Make sure you cover the work surface with a sheet of plastic or a painters cloth, or place layers of newspaper around the edge of the room. Stir the paint well before you begin and repeat throughout the process. To keep paint from collecting in the bottom of the paint can rim use a hammer and nail to punch a few holes in the rim- this will allow the paint to drip back into the can.
#2 Pick Your Finish
Finish really comes down to your own person preference. (import to use the proper product for interior vs. exterior or rooms that will be effected by steam such as the Kitchen or bathroom) Flat finishes are best for hiding walls with blemishes, but they snow scuffs readily. (Check out PARA Paints Suede finish) Satins work well in public rooms, Semigloss stand up to cleaning and wear (ideal for Kitchens, Bath & Trim), where gloss show imperfections but work well for cabinetry.

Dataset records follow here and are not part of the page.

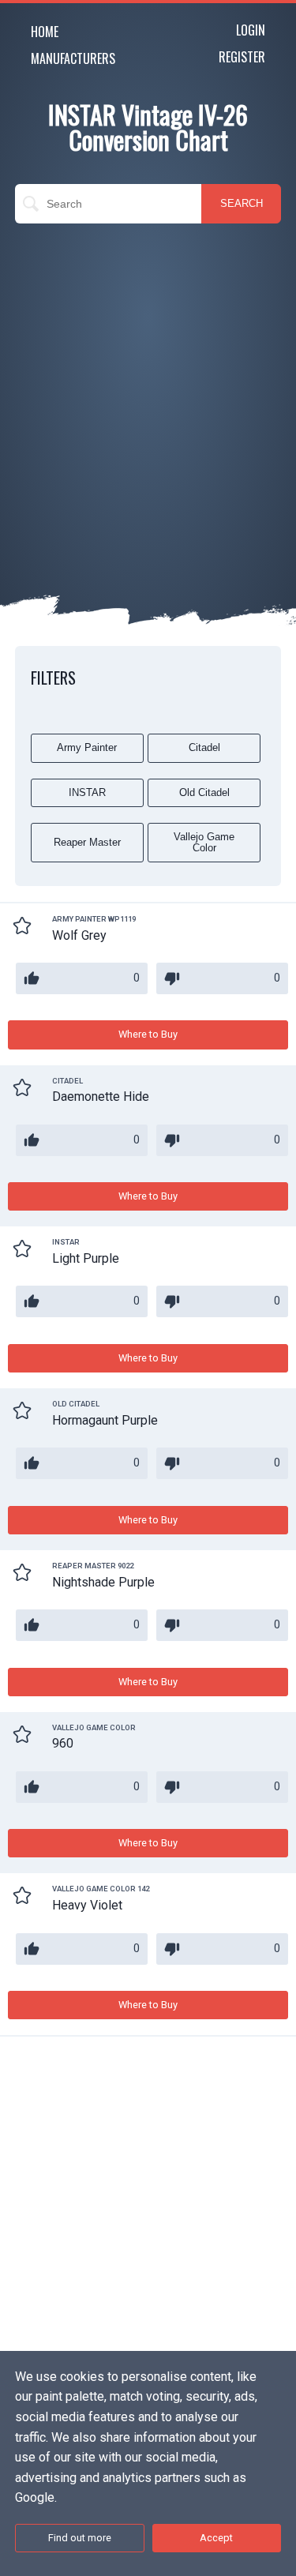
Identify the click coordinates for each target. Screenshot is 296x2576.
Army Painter (87, 747)
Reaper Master (87, 842)
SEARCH (241, 203)
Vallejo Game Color (204, 842)
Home (44, 31)
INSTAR (87, 792)
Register (242, 56)
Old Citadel (204, 792)
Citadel (204, 747)
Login (250, 30)
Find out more (79, 2538)
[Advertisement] (148, 387)
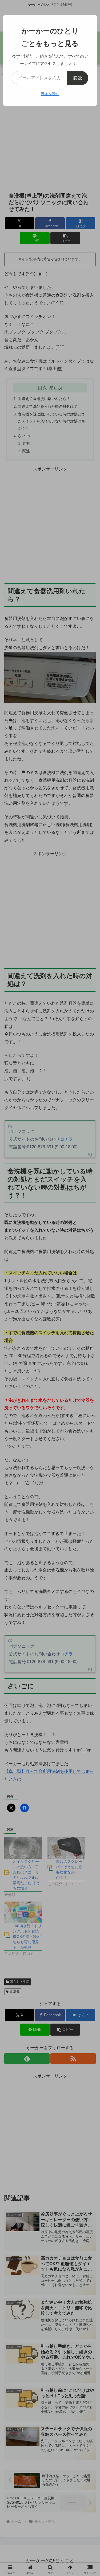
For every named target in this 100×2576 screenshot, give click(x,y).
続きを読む (50, 94)
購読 (77, 78)
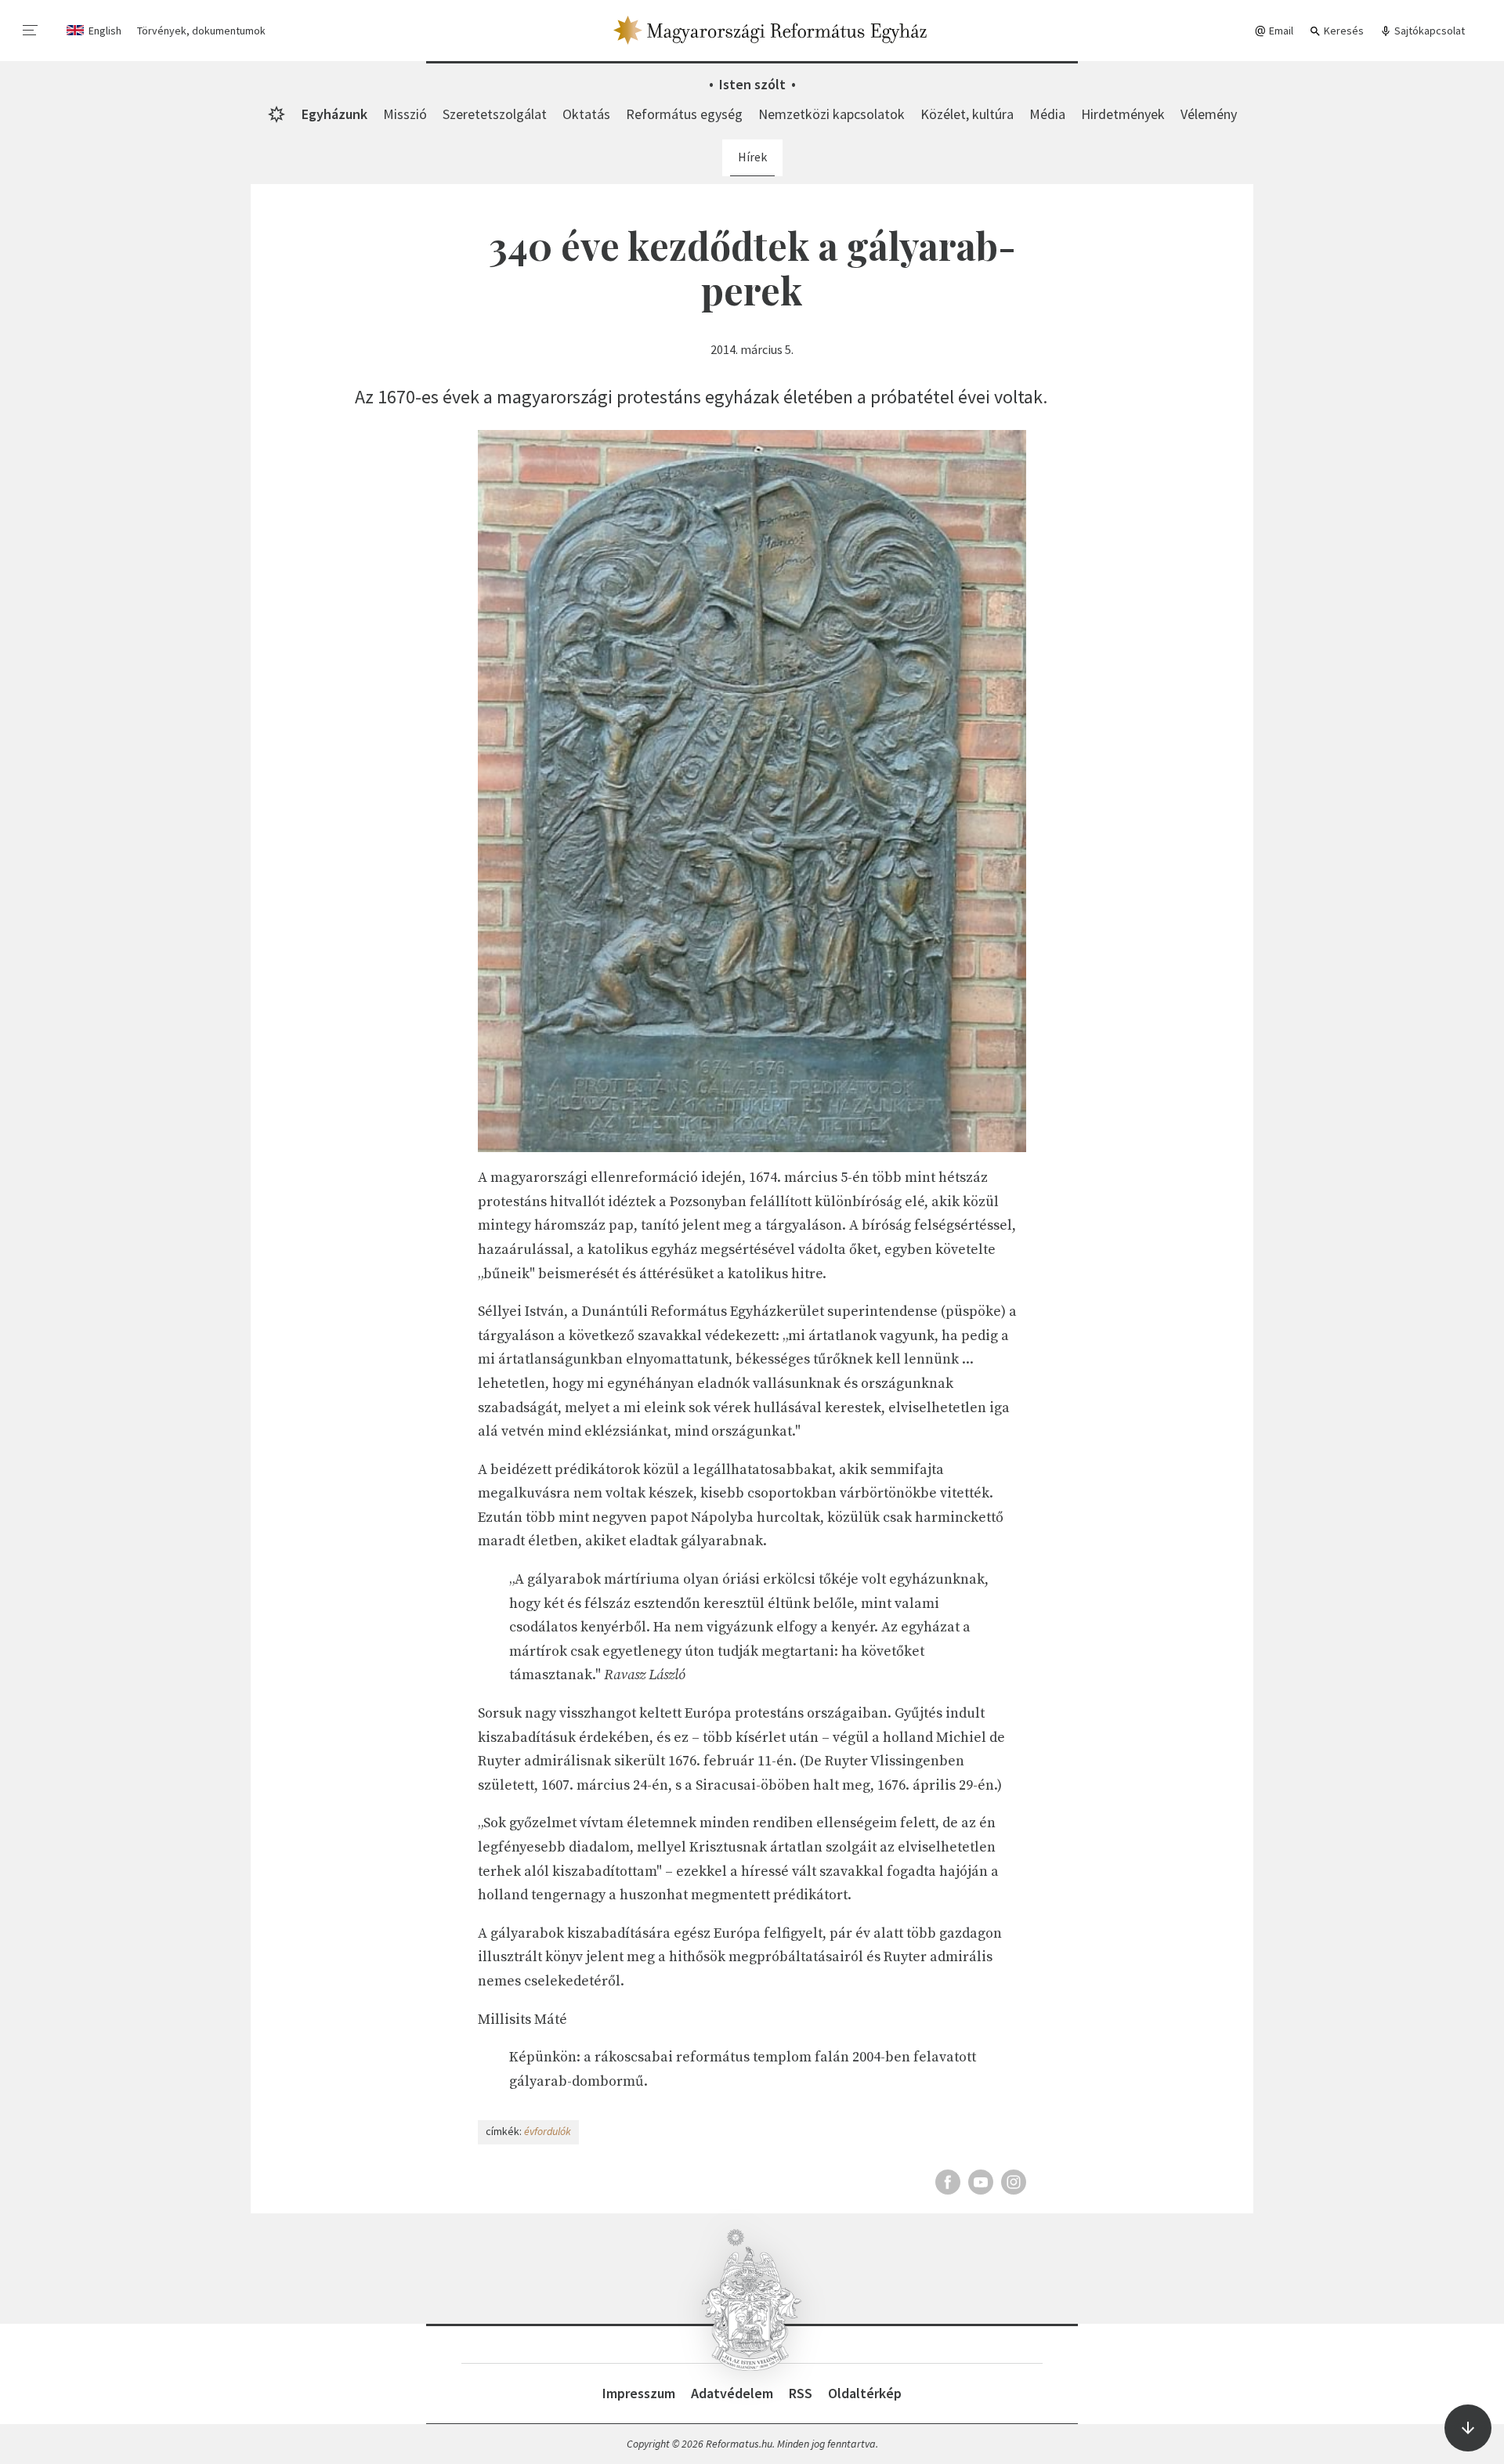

#3 Which Comes First… Trim Or Walls?
This is a matter of personal preference, most prefer to paint the grim first because i is usually done in a semigloss or gloss paint. If you accidentally get paint from the wall on your newly painted trim it’s easy to wipe off.
#4 Paint The Trim
Incase you skipped the step in your prep work be sure you check the trim for imperfections and repair them as you did on the walls. If there is any peeling paint, scrape it and then sand it smooth. It may be necessary to prime the wood work for best results (especially if you’ve sanded it down to the bare wood. (The trend of dark trim has been upon us for the past year, remember that if you are going to use a dark colour on your trim you have the option to use a printed primer to avoid the extra coast of paint you might need.
Many people prefer to used painters tap around the trim to minimize over painting, but a good sash brush makes accurate painting much easier. A 2 inch trim or sash brush – either flat or with a slanted bottom – is the best choice. Load the brush by dipping about a third of it into the can of paint, then tap it on the edge of the can to remove the excess before painting.
#5 Cut In The Edges
For those familiar with painting they know that ’cutting in’ refers to painting around the edges of a room -giving a crisp cut to the trim and corners. (Areas that rollers won’t reach.) For ‘cutting in’ a 2 1/2 or 3 inch brush works best, as with the trim, don’t try to stretch the paint too far or used so much paint that it drips. Good coverage will prevent fixing problems later.
#6 Paint The Walls
Finally the time is here…it’s time to paint the walls. More often you’ll find peoples preference here is to use a roller because paint goes on much faster than with a brush. Select a roller cover made for the texture of your wall – a 3/8 to 1/2 inch nap works well on most surfaces. To load your roller start by dipping it into the deep end of a paint tray and rolling it up the ramp until it is covered. Pain the wall in small sections, stroking in an overlapping ‘W’ pattern to avoid streaks and ridges.
Next you’re asking about the number of coast needed… depending on the colour chosen and how dark the previous paint is, you may be able to get by with one coat but will more likely require two. (Remember you’ll need a primer…) Remember that all strokes won’t dry at the same rate- rather than painting one section over and over (which wastes paint) let the wall dry completely before deciding whether to give it a second coat.
Hopefully these few steps have help getting you ready for your next weekend project. Happy Painting!
*paint finishes (reference)
Flat- this finish is ideal for non reflective surface quality. These hard to clean paints are better suited for lower use areas in the home or in new construction. However the trend over the past couple years has been to go with a flat finish in more of the home, going with a high quality brand in the flat such as PARA’s Elite is exactly what you’ll need. (One of Sarah Richardson’s and her teams preferred finishes.)
Eggshell or Satin- this finish has a bit more sheen than flat paints and are ideal for places that need a cleanable but not shiny finish.
Semigloss- as the heading suggests this finish is shinier and easier to clean, but will definitely show imperfections more readily.
High Gloss- ideal for kitchens, baths, woodwork or children’s rooms that need to be wiped frequently. High gloss paints are produce the toughest and most stain resistant finishes.
Oil- this finish contains resins and thinners and are best on chalky surfaces. high traffic areas such as floors and areas already painted with oil base paint.